● The task:
Please output every entry below precisely as written.

● Material for the task:

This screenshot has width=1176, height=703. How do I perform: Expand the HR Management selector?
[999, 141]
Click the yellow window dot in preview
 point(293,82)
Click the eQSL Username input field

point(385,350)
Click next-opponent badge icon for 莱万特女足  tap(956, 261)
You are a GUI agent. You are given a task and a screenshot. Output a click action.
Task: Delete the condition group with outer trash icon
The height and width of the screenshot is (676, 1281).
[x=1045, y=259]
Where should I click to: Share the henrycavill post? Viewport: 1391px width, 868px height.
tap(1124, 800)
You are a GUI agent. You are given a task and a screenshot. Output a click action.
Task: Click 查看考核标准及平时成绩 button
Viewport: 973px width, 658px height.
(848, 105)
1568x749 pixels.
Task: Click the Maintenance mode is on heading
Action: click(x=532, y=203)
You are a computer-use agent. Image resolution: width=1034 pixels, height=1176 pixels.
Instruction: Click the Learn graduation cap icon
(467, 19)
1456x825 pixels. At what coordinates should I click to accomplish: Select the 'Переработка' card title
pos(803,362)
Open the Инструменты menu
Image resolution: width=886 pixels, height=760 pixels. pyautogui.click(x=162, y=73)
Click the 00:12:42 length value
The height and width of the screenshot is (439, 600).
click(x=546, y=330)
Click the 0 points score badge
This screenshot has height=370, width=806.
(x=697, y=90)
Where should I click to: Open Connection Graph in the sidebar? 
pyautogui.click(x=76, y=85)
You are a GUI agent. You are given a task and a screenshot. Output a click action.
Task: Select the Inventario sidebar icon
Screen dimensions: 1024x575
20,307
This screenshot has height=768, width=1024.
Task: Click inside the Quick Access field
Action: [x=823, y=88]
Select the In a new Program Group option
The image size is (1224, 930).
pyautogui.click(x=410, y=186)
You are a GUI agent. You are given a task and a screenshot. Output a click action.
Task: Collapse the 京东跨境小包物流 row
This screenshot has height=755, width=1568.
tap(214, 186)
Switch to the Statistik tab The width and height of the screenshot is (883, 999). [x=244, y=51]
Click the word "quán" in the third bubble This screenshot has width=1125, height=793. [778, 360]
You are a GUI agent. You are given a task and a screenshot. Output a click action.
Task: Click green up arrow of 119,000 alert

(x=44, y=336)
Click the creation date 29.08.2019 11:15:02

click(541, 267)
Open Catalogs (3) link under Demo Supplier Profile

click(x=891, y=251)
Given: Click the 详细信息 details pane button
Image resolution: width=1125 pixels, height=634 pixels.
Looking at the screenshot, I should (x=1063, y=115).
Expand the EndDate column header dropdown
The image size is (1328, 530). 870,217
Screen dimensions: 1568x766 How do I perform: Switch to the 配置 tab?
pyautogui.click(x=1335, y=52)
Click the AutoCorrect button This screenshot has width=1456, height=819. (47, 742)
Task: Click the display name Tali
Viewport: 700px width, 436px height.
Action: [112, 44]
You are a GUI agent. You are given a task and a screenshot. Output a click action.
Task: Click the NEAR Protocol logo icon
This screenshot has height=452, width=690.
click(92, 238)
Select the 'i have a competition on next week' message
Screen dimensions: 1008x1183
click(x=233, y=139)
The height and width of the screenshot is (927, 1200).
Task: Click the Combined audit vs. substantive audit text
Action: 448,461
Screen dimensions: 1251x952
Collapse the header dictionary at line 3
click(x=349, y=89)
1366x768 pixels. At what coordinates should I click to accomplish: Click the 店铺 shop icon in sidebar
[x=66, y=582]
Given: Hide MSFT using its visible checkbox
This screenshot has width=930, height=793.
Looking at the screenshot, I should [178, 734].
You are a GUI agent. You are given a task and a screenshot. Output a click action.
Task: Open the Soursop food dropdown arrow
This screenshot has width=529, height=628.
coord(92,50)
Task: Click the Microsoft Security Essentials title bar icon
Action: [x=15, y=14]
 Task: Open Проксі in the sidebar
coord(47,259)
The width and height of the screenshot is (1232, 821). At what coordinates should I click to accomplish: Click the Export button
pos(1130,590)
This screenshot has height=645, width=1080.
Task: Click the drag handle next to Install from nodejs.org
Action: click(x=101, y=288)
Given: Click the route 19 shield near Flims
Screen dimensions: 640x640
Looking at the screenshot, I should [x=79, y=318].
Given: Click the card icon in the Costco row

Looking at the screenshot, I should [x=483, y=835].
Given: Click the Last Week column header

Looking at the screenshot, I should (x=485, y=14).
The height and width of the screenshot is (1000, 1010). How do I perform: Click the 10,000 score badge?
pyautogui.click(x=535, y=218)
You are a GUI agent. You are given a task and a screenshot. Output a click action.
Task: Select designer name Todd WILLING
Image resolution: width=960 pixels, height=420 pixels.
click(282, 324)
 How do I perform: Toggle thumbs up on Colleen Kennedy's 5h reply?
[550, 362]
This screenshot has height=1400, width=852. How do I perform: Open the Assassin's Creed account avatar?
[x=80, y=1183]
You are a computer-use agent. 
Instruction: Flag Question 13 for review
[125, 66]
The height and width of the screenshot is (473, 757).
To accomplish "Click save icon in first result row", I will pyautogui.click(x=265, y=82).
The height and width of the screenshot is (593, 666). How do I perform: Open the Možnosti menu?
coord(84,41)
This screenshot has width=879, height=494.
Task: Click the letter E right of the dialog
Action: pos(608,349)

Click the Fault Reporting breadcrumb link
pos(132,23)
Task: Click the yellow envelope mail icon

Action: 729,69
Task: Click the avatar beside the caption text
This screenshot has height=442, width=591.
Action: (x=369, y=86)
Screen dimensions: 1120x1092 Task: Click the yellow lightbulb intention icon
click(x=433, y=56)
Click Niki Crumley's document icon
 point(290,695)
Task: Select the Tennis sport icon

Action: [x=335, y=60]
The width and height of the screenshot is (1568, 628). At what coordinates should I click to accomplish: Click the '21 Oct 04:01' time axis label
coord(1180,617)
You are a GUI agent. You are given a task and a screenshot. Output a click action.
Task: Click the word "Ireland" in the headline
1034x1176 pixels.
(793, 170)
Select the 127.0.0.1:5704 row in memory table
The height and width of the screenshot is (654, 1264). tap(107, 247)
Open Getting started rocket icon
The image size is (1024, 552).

● Response area:
This screenshot has width=1176, height=703. How do I perform: Expand the HR Management selector?
[999, 141]
Click the yellow window dot in preview
 point(293,82)
Click the eQSL Username input field

point(385,350)
Click next-opponent badge icon for 莱万特女足  tap(956, 261)
You are a GUI agent. You are given a task and a screenshot. Output a click action.
Task: Delete the condition group with outer trash icon
The height and width of the screenshot is (676, 1281).
[x=1045, y=259]
Where should I click to: Share the henrycavill post? Viewport: 1391px width, 868px height.
tap(1124, 800)
You are a GUI agent. You are given a task and a screenshot. Output a click action.
Task: Click 查看考核标准及平时成绩 button
Viewport: 973px width, 658px height.
(848, 105)
1568x749 pixels.
Task: Click the Maintenance mode is on heading
Action: click(x=532, y=203)
You are a computer-use agent. Image resolution: width=1034 pixels, height=1176 pixels.
Instruction: Click the Learn graduation cap icon
(467, 19)
1456x825 pixels. At what coordinates should I click to accomplish: Select the 'Переработка' card title
pos(803,362)
Open the Инструменты menu
Image resolution: width=886 pixels, height=760 pixels. pyautogui.click(x=162, y=73)
Click the 00:12:42 length value
The height and width of the screenshot is (439, 600).
click(x=546, y=330)
Click the 0 points score badge
This screenshot has height=370, width=806.
(x=697, y=90)
Where should I click to: Open Connection Graph in the sidebar? 
pyautogui.click(x=76, y=85)
You are a GUI agent. You are given a task and a screenshot. Output a click action.
Task: Select the Inventario sidebar icon
Screen dimensions: 1024x575
20,307
This screenshot has height=768, width=1024.
Task: Click inside the Quick Access field
Action: [x=823, y=88]
Select the In a new Program Group option
The image size is (1224, 930).
pyautogui.click(x=410, y=186)
You are a GUI agent. You are given a task and a screenshot. Output a click action.
Task: Collapse the 京东跨境小包物流 row
This screenshot has height=755, width=1568.
tap(214, 186)
Switch to the Statistik tab The width and height of the screenshot is (883, 999). [x=244, y=51]
Click the word "quán" in the third bubble This screenshot has width=1125, height=793. [778, 360]
You are a GUI agent. You are given a task and a screenshot. Output a click action.
Task: Click green up arrow of 119,000 alert

(x=44, y=336)
Click the creation date 29.08.2019 11:15:02

click(541, 267)
Open Catalogs (3) link under Demo Supplier Profile

click(x=891, y=251)
Given: Click the 详细信息 details pane button
Image resolution: width=1125 pixels, height=634 pixels.
Looking at the screenshot, I should (x=1063, y=115).
Expand the EndDate column header dropdown
The image size is (1328, 530). 870,217
Screen dimensions: 1568x766 How do I perform: Switch to the 配置 tab?
pyautogui.click(x=1335, y=52)
Click the AutoCorrect button This screenshot has width=1456, height=819. (47, 742)
Task: Click the display name Tali
Viewport: 700px width, 436px height.
Action: [112, 44]
You are a GUI agent. You are given a task and a screenshot. Output a click action.
Task: Click the NEAR Protocol logo icon
This screenshot has height=452, width=690.
click(92, 238)
Select the 'i have a competition on next week' message
Screen dimensions: 1008x1183
click(x=233, y=139)
The height and width of the screenshot is (927, 1200).
Task: Click the Combined audit vs. substantive audit text
Action: 448,461
Screen dimensions: 1251x952
Collapse the header dictionary at line 3
click(x=349, y=89)
1366x768 pixels. At what coordinates should I click to accomplish: Click the 店铺 shop icon in sidebar
[x=66, y=582]
Given: Hide MSFT using its visible checkbox
This screenshot has width=930, height=793.
Looking at the screenshot, I should [178, 734].
You are a GUI agent. You are given a task and a screenshot. Output a click action.
Task: Open the Soursop food dropdown arrow
This screenshot has width=529, height=628.
coord(92,50)
Task: Click the Microsoft Security Essentials title bar icon
Action: [x=15, y=14]
 Task: Open Проксі in the sidebar
coord(47,259)
The width and height of the screenshot is (1232, 821). At what coordinates should I click to accomplish: Click the Export button
pos(1130,590)
This screenshot has height=645, width=1080.
Task: Click the drag handle next to Install from nodejs.org
Action: click(x=101, y=288)
Given: Click the route 19 shield near Flims
Screen dimensions: 640x640
Looking at the screenshot, I should [x=79, y=318].
Given: Click the card icon in the Costco row

Looking at the screenshot, I should [x=483, y=835].
Given: Click the Last Week column header

Looking at the screenshot, I should (x=485, y=14).
The height and width of the screenshot is (1000, 1010). How do I perform: Click the 10,000 score badge?
pyautogui.click(x=535, y=218)
You are a GUI agent. You are given a task and a screenshot. Output a click action.
Task: Select designer name Todd WILLING
Image resolution: width=960 pixels, height=420 pixels.
click(282, 324)
 How do I perform: Toggle thumbs up on Colleen Kennedy's 5h reply?
[550, 362]
This screenshot has height=1400, width=852. How do I perform: Open the Assassin's Creed account avatar?
[x=80, y=1183]
You are a computer-use agent. 
Instruction: Flag Question 13 for review
[125, 66]
The height and width of the screenshot is (473, 757).
To accomplish "Click save icon in first result row", I will pyautogui.click(x=265, y=82).
The height and width of the screenshot is (593, 666). How do I perform: Open the Možnosti menu?
coord(84,41)
This screenshot has width=879, height=494.
Task: Click the letter E right of the dialog
Action: pos(608,349)

Click the Fault Reporting breadcrumb link
pos(132,23)
Task: Click the yellow envelope mail icon

Action: 729,69
Task: Click the avatar beside the caption text
This screenshot has height=442, width=591.
Action: (x=369, y=86)
Screen dimensions: 1120x1092 Task: Click the yellow lightbulb intention icon
click(x=433, y=56)
Click Niki Crumley's document icon
 point(290,695)
Task: Select the Tennis sport icon

Action: [x=335, y=60]
The width and height of the screenshot is (1568, 628). At what coordinates should I click to accomplish: Click the '21 Oct 04:01' time axis label
coord(1180,617)
You are a GUI agent. You are given a task and a screenshot. Output a click action.
Task: Click the word "Ireland" in the headline
1034x1176 pixels.
(793, 170)
Select the 127.0.0.1:5704 row in memory table
The height and width of the screenshot is (654, 1264). tap(107, 247)
Open Getting started rocket icon
The image size is (1024, 552).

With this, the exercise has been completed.